09/03/2025
O Grande Despertar dos Senhores do Mundo
Durante séculos, os bem-aventurados do destino dormiram tranquilos nos seus tronos almofadados, confiantes de que a ordem natural das coisas permaneceria inalterável. O filho do servente serviria, o do operário operaria, e os descendentes dos iluminados da sorte continuariam a desfrutar das regalias que o universo, num ato de suprema justiça divina, lhes concedeu. Era um mundo organizado, previsível, confortável – para eles, claro.
Mas eis que surge a perturbação! Um dia, no meio dos seus cocktails e das suas herdades, perceberam, com um arrepio súbito, que os filhos dos seus empregados já não estavam destinados a baixar a cabeça perante os seus herdeiros dourados. “Como assim, aquele rapaz que o meu avô viu nascer na miséria agora tem um mestrado? Como assim, a filha do motorista anda a dar conferências? Como assim, há quem ouse desafiar a tradição?”
Foi um golpe duro. Durante anos, acreditaram que o mundo era uma passagem serena, uma esteira rolante que os levaria da maternidade de luxo ao conselho de administração, sem que tivessem de se esforçar mais do que um leve levantar de copo em jantares de networking. E, de repente, os lugares outrora reservados aos seus nomes começavam a ser ocupados por gente que teve o desplante de estudar, trabalhar e, imagine-se o ultraje, ter talento.
O pior é que ninguém os avisou que a mobilidade social é uma coisa teimosa. Como um vento incómodo que insiste em soprar contra a estabilidade dos seus privilégios, derruba certezas, muda regras e, pior que tudo, obriga a competir. Porque, sejamos francos, os habituais donos do mundo sempre foram exímios em herdar, mas a excelência do seu esforço raramente passou da ginástica necessária para desviar responsabilidades.
O que fazer então, perante tal afronta?

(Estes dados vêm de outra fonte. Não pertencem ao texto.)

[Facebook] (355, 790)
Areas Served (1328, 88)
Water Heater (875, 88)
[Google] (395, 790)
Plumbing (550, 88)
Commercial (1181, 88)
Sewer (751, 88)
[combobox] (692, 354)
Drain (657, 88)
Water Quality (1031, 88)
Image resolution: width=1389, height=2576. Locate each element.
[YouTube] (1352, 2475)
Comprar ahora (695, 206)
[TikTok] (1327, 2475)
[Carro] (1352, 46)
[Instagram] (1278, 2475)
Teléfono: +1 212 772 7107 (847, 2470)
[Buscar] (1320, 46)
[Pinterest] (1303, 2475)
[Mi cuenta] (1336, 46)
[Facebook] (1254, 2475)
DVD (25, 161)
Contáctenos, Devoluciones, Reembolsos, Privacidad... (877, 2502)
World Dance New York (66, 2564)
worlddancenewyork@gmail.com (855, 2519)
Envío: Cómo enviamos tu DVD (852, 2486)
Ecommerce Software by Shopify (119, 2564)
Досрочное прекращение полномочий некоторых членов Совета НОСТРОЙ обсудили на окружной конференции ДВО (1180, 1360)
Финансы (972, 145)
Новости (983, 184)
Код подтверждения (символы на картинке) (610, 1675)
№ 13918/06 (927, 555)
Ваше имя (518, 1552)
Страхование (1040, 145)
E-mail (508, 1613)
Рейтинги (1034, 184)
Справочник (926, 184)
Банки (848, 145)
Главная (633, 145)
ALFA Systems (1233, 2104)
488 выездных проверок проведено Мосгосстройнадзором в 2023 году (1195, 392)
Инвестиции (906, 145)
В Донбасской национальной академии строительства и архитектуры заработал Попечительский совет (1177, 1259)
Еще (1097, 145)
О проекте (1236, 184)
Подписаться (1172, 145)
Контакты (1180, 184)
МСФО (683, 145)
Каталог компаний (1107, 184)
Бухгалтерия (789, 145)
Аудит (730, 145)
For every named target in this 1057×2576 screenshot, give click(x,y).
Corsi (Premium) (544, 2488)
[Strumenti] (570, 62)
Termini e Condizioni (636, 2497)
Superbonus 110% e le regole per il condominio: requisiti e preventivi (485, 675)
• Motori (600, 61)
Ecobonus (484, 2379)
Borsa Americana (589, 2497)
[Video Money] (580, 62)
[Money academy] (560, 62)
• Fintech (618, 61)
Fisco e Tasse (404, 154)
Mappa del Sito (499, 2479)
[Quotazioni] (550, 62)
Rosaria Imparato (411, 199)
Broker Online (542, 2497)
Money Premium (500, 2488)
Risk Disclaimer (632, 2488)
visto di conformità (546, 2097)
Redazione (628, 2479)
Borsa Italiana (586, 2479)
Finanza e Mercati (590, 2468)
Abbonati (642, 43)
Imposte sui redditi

Bem, há quem se resigne, há quem lute, mas os mais engenhosos preferem uma estratégia clássica: chorar o fim dos bons velhos tempos, culpar os novos ricos pelo declínio dos valores, e inventar um novo mito reconfortante – o de que quem vem de baixo só sobe porque o mundo virou comunista e meritocracia agora é coisa do passado.
Que ironia. Passaram a vida a pregar o esforço e o mérito – desde que não fosse necessário aplicá-los. Agora, que finalmente é exigido que provem o seu valor, a indignação toma conta dos seus corações. E assim seguem, cambaleando na sua perplexidade, ainda na esperança de que alguém apareça e lhes devolva o que sempre tomaram como garantido: um lugar ao sol, sem suor nem mérito, só porque sim.